_Work item_. For every record that follows, write out the text exactly and omit the picture, if one is present.

_Records for this task_.
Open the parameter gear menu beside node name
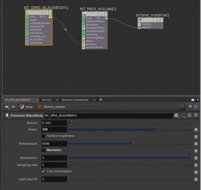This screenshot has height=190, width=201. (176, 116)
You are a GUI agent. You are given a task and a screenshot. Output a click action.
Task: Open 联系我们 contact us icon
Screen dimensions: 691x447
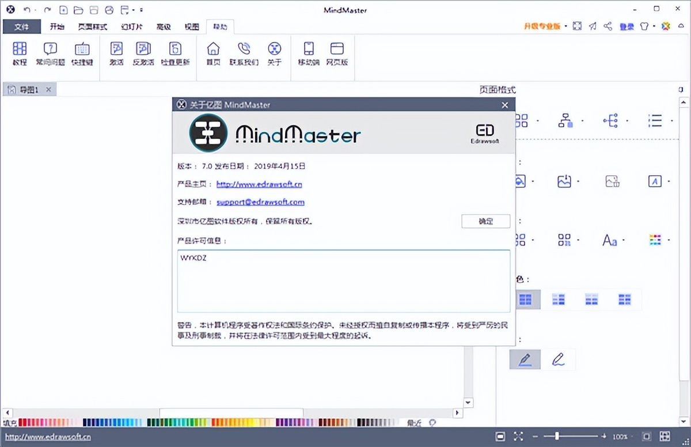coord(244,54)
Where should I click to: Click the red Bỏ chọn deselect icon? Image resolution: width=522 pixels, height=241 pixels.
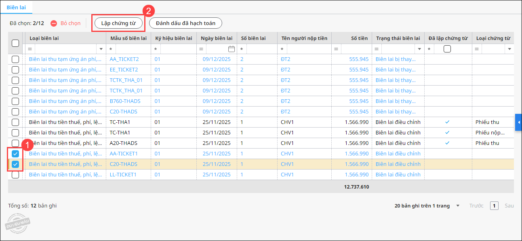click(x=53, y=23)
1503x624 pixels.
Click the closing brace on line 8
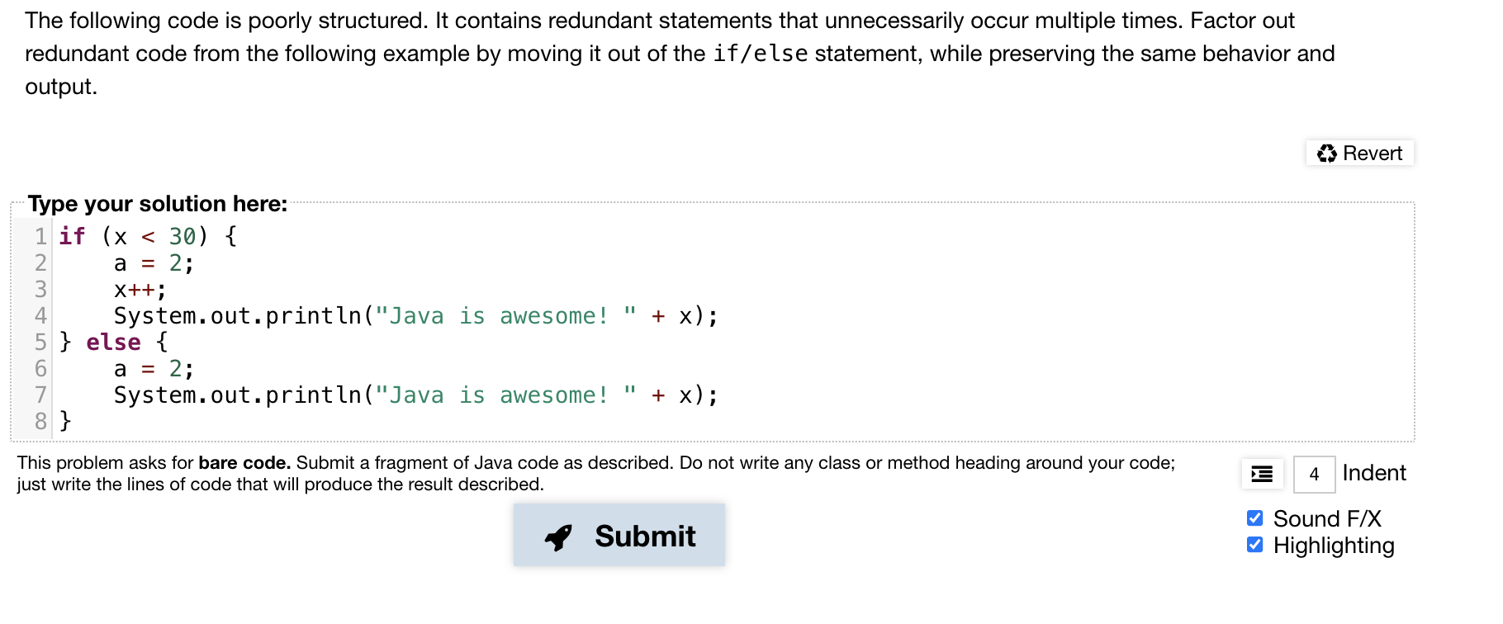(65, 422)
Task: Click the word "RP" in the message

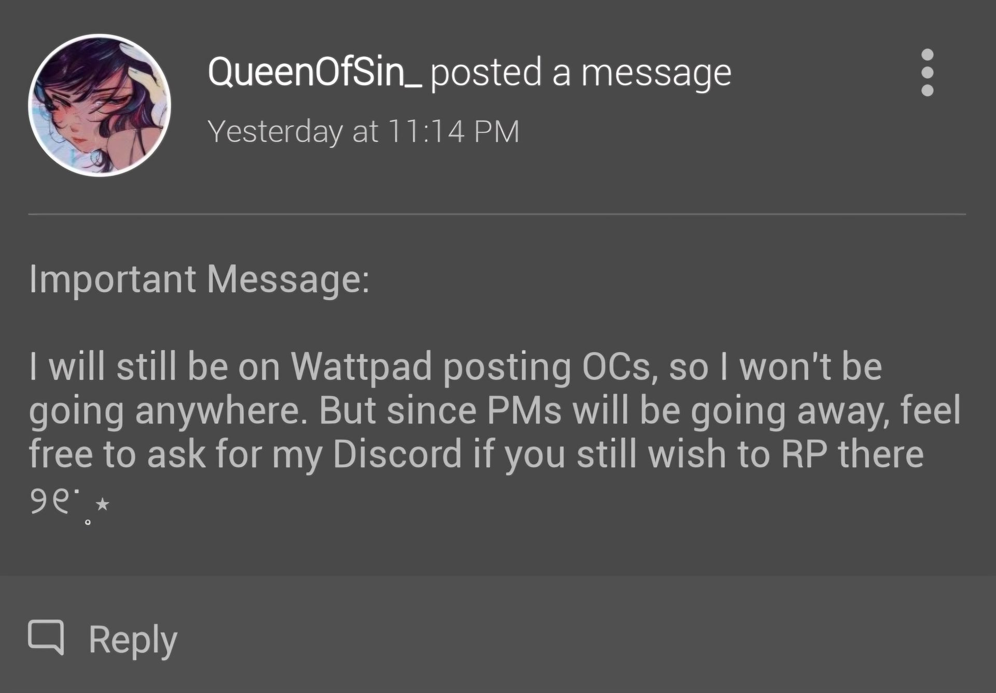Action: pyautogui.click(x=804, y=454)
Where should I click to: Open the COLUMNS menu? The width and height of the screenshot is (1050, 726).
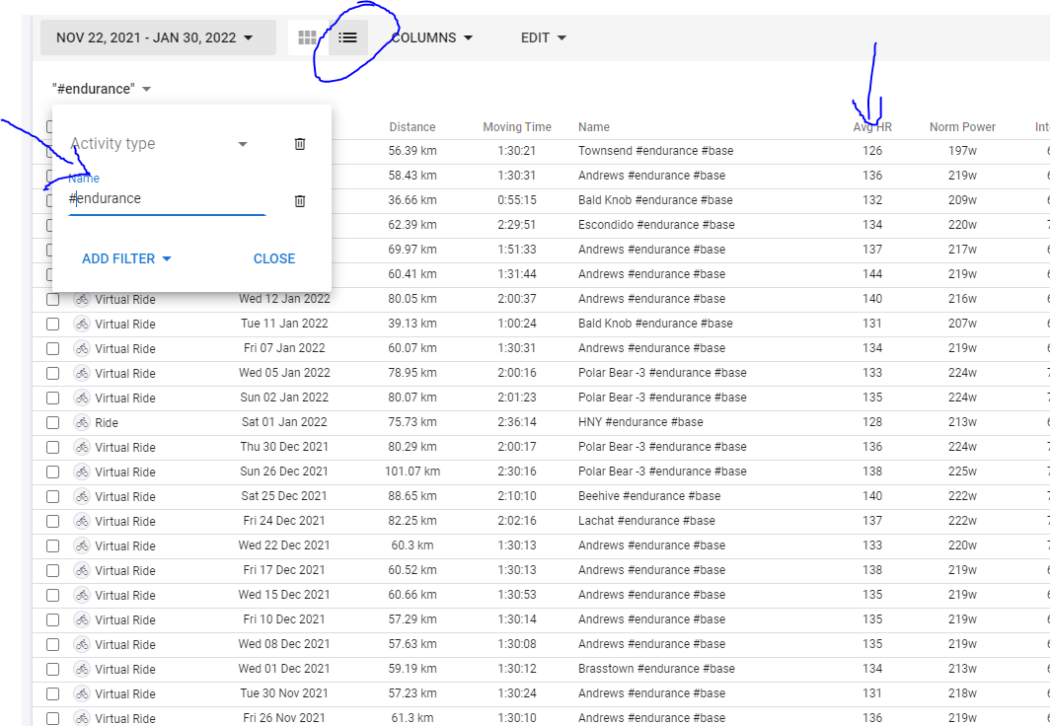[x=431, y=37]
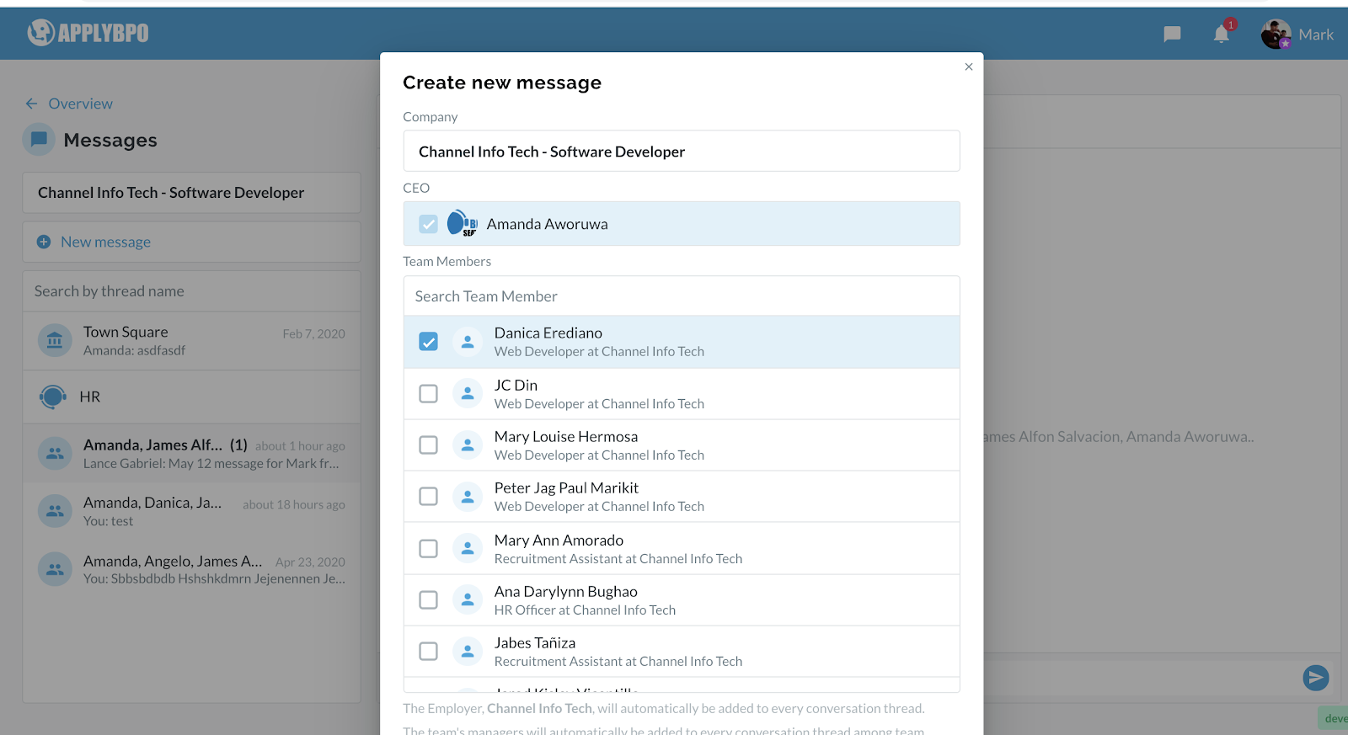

_Your response_.
Open the parameter gear menu beside node name
This screenshot has height=190, width=201. (176, 116)
You are a GUI agent. You are given a task and a screenshot. Output a click action.
Task: Open 联系我们 contact us icon
Screen dimensions: 691x447
coord(244,54)
Where should I click to: Click the red Bỏ chọn deselect icon? Image resolution: width=522 pixels, height=241 pixels.
click(x=53, y=23)
1503x624 pixels.
Click the closing brace on line 8
(65, 422)
Task: Click the word "RP" in the message

Action: pyautogui.click(x=804, y=454)
Where should I click to: Open the COLUMNS menu? The width and height of the screenshot is (1050, 726).
[x=431, y=37]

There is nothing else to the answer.